Daecon Posted March 24, 2006 Posted March 24, 2006 Something I was wondering about after reading Brian Greene's "Fabric of the Cosmos" book. He says that if the Universe is a three-brane, why haven't we noticed? Because the three-brane is completely transparent to electromagnetic radiation, which is the only thing we canuse to detect the Universe around us (Photons being open strings that are forever stuck, attached to this three-brane). Something made me think... The Higgs field creates mass in everything except for the photon (and something else if I remember correctly - the gluon?) Maybe it's the same kind of effect, but manifested in different ways. What I mean is that could the three-brane be made out of the Higgs field itself? Because EM radiation is transparent to it, it isn't able to aquire mass and can therefore travel at light speed, being both unnoticed by the Higgs field and the Three-Brane of our Universe. I think I'm starting to rant now, so I'll stop typing.
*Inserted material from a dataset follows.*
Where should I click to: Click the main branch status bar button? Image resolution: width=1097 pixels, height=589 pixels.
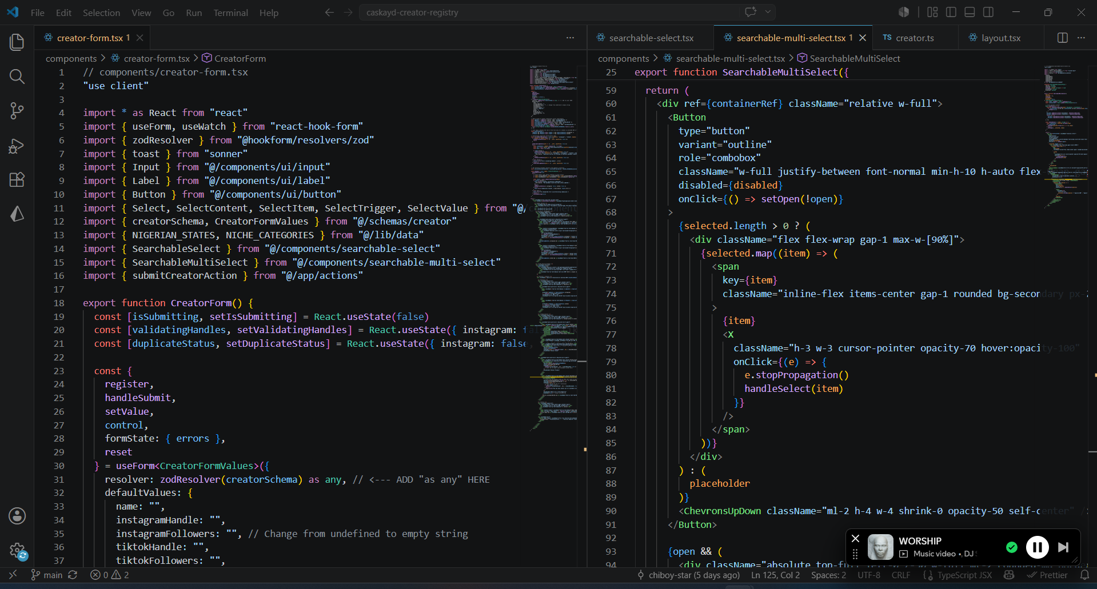click(46, 575)
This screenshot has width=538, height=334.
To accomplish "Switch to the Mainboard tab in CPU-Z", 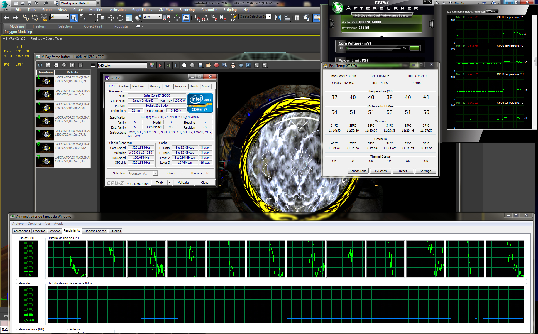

Severian Posted March 24, 2006 Posted March 24, 2006 It is not so much that the three-bran is transparent to the photon - it is that the photon is constrained to always lie on the brane. So it cannot interact with anything not on the three-brane and thus we only see the brane and nothing else.
CPL.Luke Posted March 24, 2006 Posted March 24, 2006 either that or string theory doesn't work and is a pile of nonsense. sorry for the oppinion, but I don't see much in a theory that attempts to unify all of the forces without understanding what all of them are (gravity).